• _Written problem A_:
According to the passage on Hamiltonian methods, what early problem in quantum theory cannot be solved without using Hamiltonian methods?
++++ Provided passage ++++
In order to be able to start on this problem of dealing with more general fields, we must go over the classical theory. Now, if we can put the classical theory into the Hamiltonian form, then we can always apply certain standard rules so as to get a first approximation to a quantum theory. My talks will be mainly concerned with this problem of putting a general classical theory into the Hamiltonian form. When one has done that, one is well launched onto the path of getting an accurate quantum theory. One has, in any case, a first approximation.

Of course, this work is to be considered as a preliminary piece of work. The final conclusion of this piece of work must be to set up an accurate quantum theory, and that involves quite serious difficulties, difiiculties of a fundamental character which people have been worrying over for quite a number of years. Some people are so much impressed by the difficulties of passing over from Hamiltonian classical mechanics to quantum mechanics that they think that maybe the whole method of working from Hamiltonian classical theory is a bad method. Particularly in the last few years people have been trying to set up alternative methods for getting quantum field theories. They have made quite considerable progress on these lines. They have obtained a number of conditions which have to be satisfied. Still I feel that these alternative methods, although they go quite a long way towards accounting for experimental results, will not lead to a final solution to the problem. I feel that there will always be something missing from them which we can only get by working from a Hamiltonian, or maybe from some generalization of the concept of a Hamiltonian. So I take the point of view that the Hamiltonian is really very important for quantum theory.

In fact, without using Hamiltonian methods one cannot solve some of the simplest problems in quantum theory, for example the problem of getting the Balmer formula for hydrogen, which was the very beginning of quantum mechanics. A Hamiltonian comes in therefore in very elementary ways and it seems to me that it is really quite crucial to work from a Hamiltonian; so I want to talk to you about how far one can develop Hamiltonian methods.

I would like to begin in an elementary way and I take as my starting point an action principle. That is to say, I assume that there is an action integral which depends on the€˜ motion, such that, when one varies the motion, and puts down the conditions for the action integral to be stationary, one gets the equations of motion. The method of starting from an action principle has the one great advantage, that one can easily make the theory conform in to the principle of relativity. We need our atomic theory in conform to relativity because in general we are dealing with particles moving with high velocities.
++++ Source material ++++
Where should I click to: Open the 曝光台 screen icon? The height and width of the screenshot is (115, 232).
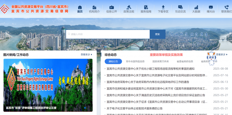coord(211,7)
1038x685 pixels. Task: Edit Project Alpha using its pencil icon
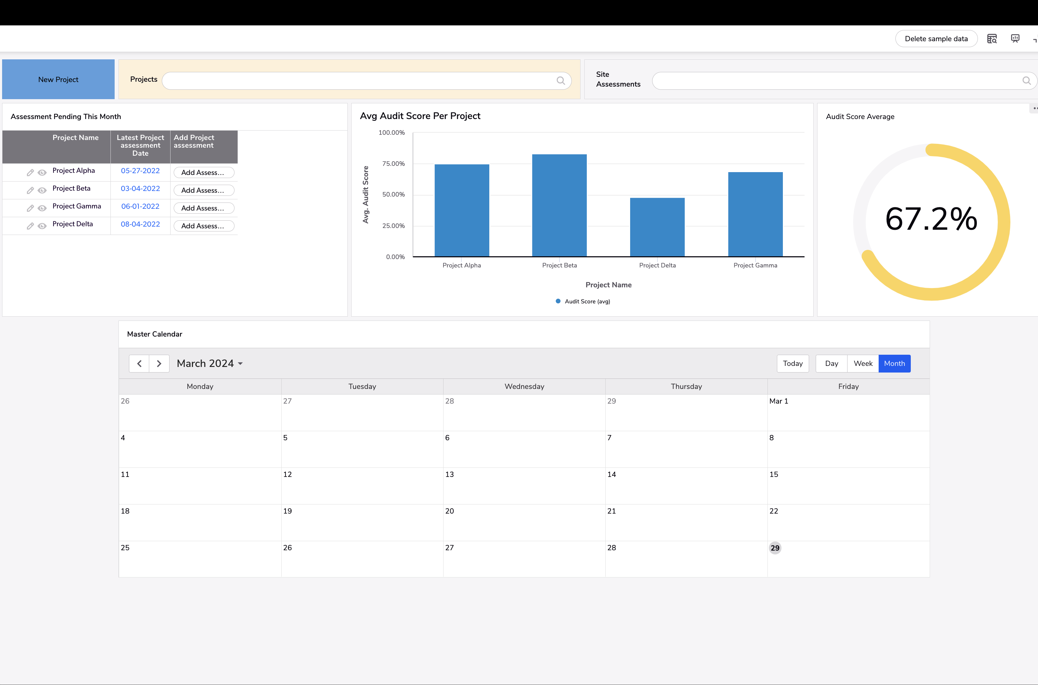click(x=30, y=172)
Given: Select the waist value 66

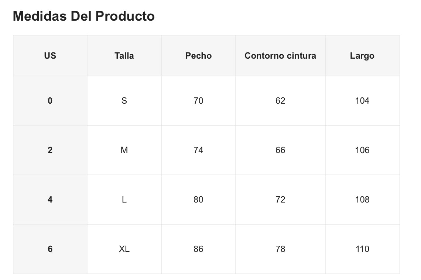Looking at the screenshot, I should tap(280, 150).
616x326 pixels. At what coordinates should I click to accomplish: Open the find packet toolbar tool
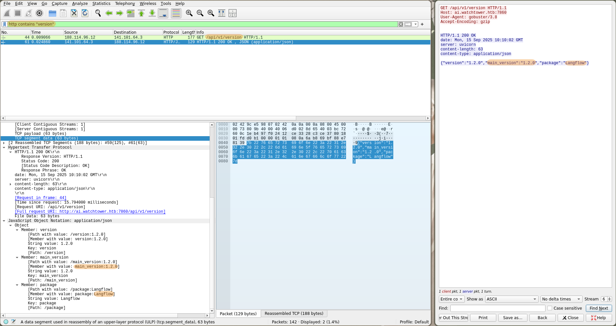coord(97,13)
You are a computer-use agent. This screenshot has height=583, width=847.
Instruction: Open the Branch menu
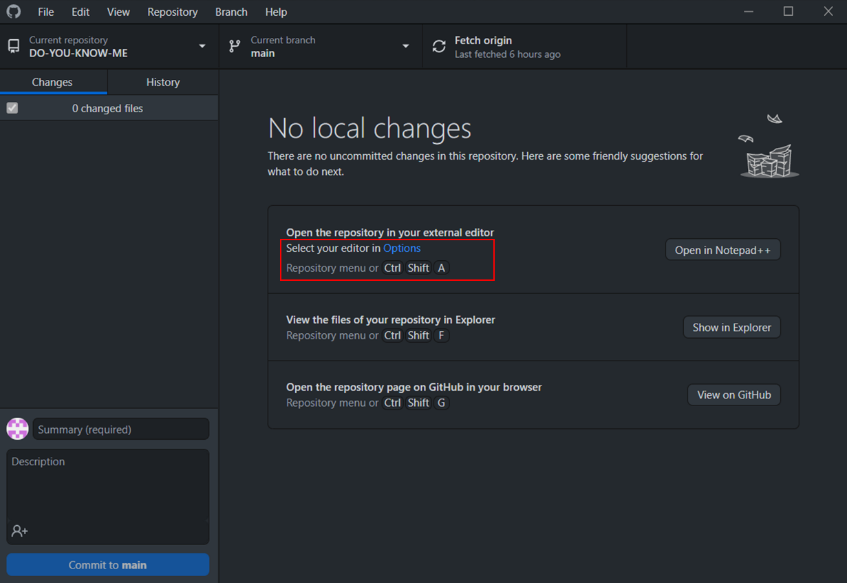(231, 12)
++++
• _Written problem B_:
Recast the rows as a JSON list of strings, one per line, starting at the line containing "Given: Select the waist value 66" and running down to the end of the rows. Omit blank lines and pictures.

• _Task result A_:
Getting the Balmer formula for hydrogen.

• _Task result B_:
[
  "Given: Select the waist value 66",
  "Looking at the screenshot, I should tap(280, 150).",
  "616x326 pixels. At what coordinates should I click to accomplish: Open the find packet toolbar tool",
  "coord(97,13)",
  "You are a computer-use agent. This screenshot has height=583, width=847.",
  "Instruction: Open the Branch menu",
  "(231, 12)"
]